[Stored dataset items]

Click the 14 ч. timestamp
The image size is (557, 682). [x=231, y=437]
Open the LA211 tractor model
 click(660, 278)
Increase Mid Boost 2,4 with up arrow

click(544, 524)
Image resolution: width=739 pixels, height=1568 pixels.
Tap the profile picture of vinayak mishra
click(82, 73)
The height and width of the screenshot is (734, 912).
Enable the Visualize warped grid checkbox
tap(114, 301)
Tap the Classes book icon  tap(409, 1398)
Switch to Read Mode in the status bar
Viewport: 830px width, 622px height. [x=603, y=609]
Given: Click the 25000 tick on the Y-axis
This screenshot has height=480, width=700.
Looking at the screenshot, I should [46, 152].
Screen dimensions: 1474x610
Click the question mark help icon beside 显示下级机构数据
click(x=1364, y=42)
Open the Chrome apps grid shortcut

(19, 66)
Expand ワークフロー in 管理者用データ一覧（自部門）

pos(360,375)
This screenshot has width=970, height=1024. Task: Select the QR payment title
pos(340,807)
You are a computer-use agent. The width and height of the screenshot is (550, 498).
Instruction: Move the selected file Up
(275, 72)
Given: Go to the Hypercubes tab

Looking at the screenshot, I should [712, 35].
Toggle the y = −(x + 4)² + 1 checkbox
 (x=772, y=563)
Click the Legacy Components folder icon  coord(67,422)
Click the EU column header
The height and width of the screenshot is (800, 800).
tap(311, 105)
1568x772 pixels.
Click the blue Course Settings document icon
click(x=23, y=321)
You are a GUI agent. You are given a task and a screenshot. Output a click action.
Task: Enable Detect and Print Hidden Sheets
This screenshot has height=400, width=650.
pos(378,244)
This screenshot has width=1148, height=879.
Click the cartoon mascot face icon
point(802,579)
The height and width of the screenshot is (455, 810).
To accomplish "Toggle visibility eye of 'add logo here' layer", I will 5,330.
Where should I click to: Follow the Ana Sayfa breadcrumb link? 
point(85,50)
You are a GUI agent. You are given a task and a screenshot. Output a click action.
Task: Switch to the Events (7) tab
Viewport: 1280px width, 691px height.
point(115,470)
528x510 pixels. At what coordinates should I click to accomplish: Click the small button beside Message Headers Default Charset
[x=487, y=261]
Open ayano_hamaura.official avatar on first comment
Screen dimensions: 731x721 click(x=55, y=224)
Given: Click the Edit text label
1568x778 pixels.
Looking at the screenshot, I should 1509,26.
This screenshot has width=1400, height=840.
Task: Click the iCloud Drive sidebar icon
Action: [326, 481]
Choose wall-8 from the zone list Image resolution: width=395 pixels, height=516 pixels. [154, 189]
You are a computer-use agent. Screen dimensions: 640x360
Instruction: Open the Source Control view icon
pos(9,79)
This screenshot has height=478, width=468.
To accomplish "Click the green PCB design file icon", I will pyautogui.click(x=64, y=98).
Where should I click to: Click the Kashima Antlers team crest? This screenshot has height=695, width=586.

### Exercise objective:
Which lines of the data hold the string "agent"? Return each of them.

### Completed exercise:
You are a computer-use agent. The width and height of the screenshot is (550, 498).
You are a GUI agent. You are given a task and a screenshot. Output a click action.
You are a GUI agent. You are given a task and a screenshot. Output a click action.
You are a computer-use agent. Screen dimensions: 640x360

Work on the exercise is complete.